Food For Thought: Berpuasa

Berpuasa yang benar

Apakah anda juga berpuasa? Ini adalah pertanyaan dari seorang sahabat beragama Islam kepada saya. Saya mengatakan kepadanya bahwa sebagai orang katolik saya juga berpuasa dan berpantang. Dia mengangguk dan dengan polos mengatakan: “Saya kira orang katolik tidak berpuasa”. Yah, banyak yang mungkin berpikir seperti sahabat saya yang satu ini. Padahal hampir semua agama memiliki semacam praktek kesalehan seperti ini. Berpuasa dan berpantang bagi kita sebagai orang Katolik adalah sebuah tanda pertobatan, tanda penyangkalan diri, dan tanda kita mempersatukan pengorbanan kita dengan pengorbanan Yesus di kayu salib sebagai silih dosa kita dan demi mendoakan keselamatan dunia. Setiap kali kita mengatakan tentang puasa dan juga pantang, kita juga memikirkan tentang kehidupan doa kita. Melalui puasa dan pantang, Tuhan mengundang kita untuk mengambil bagian dalam karya penyelamatan dunia. Kita semua berusaha untuk menyatukan pengorbanan kita dengan pengorbanan Yesus di kayu salib.

Saya tertarik dengan kisah Injil pada hari ini. Pada zaman Tuhan Yesus, puasa juga merupakan issue yang penting. Dalam Agama Yahudi, Puasa berarti menahan diri keseluruhannya dari makanan dan minuman, termasuk air.

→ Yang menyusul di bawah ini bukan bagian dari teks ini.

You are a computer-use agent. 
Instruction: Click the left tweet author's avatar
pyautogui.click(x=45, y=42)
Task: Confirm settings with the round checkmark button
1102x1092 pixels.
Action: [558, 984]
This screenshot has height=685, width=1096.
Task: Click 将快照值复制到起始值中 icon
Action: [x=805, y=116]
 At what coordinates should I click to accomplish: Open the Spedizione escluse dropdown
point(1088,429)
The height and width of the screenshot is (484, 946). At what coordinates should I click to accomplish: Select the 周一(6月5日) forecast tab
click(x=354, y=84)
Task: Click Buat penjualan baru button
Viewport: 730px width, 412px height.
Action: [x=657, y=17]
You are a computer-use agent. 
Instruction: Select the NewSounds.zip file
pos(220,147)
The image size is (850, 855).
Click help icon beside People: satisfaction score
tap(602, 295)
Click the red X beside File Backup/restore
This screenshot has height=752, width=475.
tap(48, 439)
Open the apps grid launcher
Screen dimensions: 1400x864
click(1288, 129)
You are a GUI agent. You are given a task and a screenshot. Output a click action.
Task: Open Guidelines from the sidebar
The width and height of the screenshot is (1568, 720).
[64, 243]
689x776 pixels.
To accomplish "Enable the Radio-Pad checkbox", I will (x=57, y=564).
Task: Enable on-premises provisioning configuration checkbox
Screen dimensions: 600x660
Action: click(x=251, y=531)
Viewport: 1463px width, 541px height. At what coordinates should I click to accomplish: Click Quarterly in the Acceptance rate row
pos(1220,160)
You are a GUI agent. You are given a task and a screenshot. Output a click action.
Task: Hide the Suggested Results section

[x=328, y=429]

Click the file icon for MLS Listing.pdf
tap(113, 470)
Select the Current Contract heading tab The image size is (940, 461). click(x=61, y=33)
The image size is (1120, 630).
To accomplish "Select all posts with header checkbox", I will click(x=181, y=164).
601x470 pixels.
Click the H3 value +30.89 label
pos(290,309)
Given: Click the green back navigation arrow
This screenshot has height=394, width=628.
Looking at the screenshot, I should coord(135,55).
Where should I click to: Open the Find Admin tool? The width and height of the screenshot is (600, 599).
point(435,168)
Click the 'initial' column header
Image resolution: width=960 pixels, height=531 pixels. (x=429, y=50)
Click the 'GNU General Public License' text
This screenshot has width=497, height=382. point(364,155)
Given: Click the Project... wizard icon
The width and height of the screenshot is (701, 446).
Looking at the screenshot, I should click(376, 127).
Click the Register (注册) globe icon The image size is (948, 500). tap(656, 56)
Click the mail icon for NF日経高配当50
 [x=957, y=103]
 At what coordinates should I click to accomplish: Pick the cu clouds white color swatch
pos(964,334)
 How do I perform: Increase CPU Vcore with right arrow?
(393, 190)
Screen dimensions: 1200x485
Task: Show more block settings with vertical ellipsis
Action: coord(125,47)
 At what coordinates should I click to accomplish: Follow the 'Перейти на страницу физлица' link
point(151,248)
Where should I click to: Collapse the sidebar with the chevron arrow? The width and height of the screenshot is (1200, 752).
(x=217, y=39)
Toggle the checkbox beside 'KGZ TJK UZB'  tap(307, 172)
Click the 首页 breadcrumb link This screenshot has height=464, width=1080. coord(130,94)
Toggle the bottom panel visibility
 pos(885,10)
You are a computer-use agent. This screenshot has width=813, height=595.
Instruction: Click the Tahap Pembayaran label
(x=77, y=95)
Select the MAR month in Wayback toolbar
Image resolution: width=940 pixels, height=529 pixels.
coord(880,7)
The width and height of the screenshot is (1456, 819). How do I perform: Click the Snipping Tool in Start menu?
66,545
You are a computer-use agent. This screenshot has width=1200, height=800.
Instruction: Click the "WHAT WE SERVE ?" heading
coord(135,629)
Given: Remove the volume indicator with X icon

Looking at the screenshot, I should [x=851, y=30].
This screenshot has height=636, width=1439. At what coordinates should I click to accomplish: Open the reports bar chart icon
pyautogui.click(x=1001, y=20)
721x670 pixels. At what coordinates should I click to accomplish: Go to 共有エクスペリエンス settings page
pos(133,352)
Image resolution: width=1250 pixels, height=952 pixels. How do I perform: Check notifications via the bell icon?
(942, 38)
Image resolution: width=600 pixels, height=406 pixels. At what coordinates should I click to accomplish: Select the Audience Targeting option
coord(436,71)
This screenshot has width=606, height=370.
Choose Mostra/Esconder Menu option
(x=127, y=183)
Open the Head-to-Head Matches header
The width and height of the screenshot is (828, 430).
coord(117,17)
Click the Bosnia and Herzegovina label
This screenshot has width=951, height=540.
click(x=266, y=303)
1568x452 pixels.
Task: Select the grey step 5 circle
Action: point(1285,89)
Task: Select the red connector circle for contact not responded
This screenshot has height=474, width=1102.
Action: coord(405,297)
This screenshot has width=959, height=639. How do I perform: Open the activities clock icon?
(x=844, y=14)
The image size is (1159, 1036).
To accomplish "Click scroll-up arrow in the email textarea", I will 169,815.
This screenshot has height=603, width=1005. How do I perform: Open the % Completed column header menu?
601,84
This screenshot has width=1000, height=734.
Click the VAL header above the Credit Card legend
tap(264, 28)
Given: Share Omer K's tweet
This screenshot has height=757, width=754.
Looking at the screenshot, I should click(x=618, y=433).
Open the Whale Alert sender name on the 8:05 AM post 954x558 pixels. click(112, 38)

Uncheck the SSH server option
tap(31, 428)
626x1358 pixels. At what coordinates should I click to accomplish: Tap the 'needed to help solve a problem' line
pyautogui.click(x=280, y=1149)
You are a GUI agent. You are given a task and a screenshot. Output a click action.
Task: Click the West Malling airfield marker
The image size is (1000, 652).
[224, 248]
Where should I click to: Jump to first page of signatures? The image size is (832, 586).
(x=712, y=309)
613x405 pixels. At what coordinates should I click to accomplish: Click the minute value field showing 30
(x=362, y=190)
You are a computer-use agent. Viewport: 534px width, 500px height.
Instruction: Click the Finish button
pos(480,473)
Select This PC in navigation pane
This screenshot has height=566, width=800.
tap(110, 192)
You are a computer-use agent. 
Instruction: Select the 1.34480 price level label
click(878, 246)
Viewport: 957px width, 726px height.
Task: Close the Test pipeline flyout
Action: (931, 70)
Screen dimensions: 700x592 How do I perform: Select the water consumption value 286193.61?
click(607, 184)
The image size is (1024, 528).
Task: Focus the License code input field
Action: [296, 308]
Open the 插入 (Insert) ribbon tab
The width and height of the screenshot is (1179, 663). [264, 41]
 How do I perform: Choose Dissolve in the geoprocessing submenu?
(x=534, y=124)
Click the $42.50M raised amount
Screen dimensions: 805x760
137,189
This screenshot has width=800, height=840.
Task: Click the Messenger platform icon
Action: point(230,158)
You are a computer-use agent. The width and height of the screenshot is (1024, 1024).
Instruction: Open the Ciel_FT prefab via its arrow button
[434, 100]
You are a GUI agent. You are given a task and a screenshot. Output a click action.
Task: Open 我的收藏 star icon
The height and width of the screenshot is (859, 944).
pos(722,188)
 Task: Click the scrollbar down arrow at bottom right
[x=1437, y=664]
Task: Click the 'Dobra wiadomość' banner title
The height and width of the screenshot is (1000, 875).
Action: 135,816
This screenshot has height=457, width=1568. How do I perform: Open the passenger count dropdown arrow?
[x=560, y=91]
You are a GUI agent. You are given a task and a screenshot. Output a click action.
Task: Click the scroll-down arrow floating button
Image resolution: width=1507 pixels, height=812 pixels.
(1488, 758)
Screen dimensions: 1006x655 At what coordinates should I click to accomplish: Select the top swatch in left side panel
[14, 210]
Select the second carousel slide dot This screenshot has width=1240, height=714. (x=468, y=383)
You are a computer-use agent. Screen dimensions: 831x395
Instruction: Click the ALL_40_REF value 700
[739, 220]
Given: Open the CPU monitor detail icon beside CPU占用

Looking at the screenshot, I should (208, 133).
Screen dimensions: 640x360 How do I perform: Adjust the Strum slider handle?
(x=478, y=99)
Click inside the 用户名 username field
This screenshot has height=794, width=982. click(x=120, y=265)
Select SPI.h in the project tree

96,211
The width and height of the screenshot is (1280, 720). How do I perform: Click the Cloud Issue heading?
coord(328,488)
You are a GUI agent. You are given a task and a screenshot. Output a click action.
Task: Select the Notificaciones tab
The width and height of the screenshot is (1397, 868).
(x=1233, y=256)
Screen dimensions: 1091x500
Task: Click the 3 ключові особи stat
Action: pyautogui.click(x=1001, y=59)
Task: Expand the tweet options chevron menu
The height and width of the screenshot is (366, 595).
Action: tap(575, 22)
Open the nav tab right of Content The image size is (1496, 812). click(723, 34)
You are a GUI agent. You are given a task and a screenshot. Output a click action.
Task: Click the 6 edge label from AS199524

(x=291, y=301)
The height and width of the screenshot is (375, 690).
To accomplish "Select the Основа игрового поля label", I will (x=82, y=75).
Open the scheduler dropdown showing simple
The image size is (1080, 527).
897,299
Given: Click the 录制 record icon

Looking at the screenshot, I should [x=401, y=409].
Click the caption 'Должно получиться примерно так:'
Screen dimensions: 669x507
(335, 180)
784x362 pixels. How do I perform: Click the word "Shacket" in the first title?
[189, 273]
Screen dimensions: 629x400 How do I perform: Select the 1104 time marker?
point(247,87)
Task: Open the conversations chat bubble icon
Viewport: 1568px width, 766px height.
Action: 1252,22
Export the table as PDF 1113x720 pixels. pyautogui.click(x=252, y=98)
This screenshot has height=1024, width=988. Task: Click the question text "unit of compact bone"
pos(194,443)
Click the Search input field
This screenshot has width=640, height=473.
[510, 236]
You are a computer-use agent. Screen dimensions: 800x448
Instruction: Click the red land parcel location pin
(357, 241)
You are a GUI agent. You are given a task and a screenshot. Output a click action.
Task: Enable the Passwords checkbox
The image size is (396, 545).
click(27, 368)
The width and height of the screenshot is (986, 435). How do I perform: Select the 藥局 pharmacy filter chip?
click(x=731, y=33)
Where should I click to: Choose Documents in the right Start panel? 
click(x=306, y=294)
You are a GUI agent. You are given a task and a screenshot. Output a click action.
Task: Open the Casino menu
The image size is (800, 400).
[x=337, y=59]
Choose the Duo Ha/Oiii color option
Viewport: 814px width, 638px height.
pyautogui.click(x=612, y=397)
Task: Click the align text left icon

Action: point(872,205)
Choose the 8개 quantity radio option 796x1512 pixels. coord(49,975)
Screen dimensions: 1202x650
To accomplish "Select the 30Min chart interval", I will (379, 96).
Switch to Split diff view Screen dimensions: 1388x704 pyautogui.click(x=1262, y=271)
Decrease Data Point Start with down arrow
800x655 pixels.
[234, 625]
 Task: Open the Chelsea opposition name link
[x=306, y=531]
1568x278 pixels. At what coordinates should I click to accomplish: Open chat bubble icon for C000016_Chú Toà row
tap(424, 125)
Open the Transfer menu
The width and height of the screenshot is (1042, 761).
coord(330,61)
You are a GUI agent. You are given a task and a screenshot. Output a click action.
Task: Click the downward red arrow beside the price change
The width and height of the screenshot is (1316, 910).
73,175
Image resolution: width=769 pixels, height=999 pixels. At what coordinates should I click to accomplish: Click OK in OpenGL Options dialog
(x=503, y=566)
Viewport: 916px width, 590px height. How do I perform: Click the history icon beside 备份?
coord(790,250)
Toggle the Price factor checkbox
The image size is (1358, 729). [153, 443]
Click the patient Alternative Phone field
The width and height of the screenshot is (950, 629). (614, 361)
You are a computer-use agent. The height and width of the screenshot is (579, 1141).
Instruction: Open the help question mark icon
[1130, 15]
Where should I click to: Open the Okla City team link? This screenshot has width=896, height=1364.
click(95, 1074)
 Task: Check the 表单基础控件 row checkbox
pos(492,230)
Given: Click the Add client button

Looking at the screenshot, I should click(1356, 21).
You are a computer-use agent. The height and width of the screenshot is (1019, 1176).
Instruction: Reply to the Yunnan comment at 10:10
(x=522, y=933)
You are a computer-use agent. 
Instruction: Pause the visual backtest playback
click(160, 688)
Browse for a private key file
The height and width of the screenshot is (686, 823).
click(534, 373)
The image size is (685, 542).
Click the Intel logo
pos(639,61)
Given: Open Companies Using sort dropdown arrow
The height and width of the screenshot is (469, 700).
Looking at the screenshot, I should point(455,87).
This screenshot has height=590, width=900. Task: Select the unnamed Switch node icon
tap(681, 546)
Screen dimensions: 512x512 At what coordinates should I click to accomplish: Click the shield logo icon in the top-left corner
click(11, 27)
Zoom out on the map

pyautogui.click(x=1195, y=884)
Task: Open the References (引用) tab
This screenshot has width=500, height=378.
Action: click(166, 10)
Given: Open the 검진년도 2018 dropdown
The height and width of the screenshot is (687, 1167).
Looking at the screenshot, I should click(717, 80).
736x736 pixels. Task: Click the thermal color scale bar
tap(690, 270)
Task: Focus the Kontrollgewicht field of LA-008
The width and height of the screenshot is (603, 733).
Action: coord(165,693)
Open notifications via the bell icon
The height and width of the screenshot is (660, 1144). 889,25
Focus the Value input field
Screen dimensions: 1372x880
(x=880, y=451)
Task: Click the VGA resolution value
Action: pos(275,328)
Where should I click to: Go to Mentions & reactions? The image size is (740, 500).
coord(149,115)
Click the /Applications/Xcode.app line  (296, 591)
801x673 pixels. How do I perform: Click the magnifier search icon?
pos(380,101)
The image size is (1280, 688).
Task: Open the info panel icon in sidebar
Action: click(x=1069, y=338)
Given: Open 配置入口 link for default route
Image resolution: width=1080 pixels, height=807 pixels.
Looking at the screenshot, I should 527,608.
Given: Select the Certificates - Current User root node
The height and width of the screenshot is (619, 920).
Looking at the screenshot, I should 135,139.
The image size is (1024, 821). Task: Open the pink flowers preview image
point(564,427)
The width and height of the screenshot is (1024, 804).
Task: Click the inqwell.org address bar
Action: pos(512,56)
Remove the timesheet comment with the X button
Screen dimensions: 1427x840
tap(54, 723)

Gosok gigi saja diharamkan pada puasa hari besar seperti Yom Kippur dan Tisha B’Av, tetapi dibenarkan pada puasa hari kecil. Umat Yahudi mengamalkan berpuasa sampai enam hari dalam satu tahun. Maka puasa kadang-kadang dijalankan dengan radikal oleh orang-orang Yahudi. Itulah sebabnya para murid Yohanes datang kepada Yesus dan meminta alasan mengapa murid Yohanes berpuasa dan murid Yesus tidak berpuasa. Tentu saja Yohanes Pembaptis dan Yesus memiliki pertimbangan tertentu. Yohanes membuka jalan bagi kedatangan Yesus maka pertobatan merupakan inti ajarannya. Jalan pertobatan dapat dilakukan dengan berpuasa. Yesus juga menjalankan puasa sebagai orang Yahudi.

Apa yang membedakan di sini? Ketika kaum Yahudi meminta penjelasan Yesus, Ia malah membuka pikiran mereka untuk mengenalnya lebih dalam sebagai mempelai yang akan memberikan kebahagiaan abadi bagi sahabat-sahabatnya. Yesus menamakan diri-Nya mempelai sedangkan para murid-Nya adalah sahabat mempelai. Maka Ia berkata: “Dapatkah sahabat-sahabat mempelai laki-laki berdukacita selama mempelai itu bersama mereka? Tetapi waktunya akan datang mempelai itu diambil dari mereka dan pada waktu itulah mereka akan berpuasa.” Artinya selagi Yesus masih bersama dengan para murid-Nya maka tidak ada puasa. Hanya ada sukacita yang besar. Para murid akan berpuasa saat mereka berduka karena Yesus sang mempelai memasuki paskah-Nya.

Berpuasa yang benar adalah masuk dalam misteri Kristus dan hidup serupa dengan Yesus Kristus sendiri. Yesus membawa sukacita maka sukacita itu hendaknya menjadi milik kita. Yesus memasuki paskah-Nya maka kita menjadi bagian dari Paskah Kristus. Pada hari ini kita masuk dalam hidup Kristus dan merasakan sukacita-Nya. Ini adalah puasa bagi kita.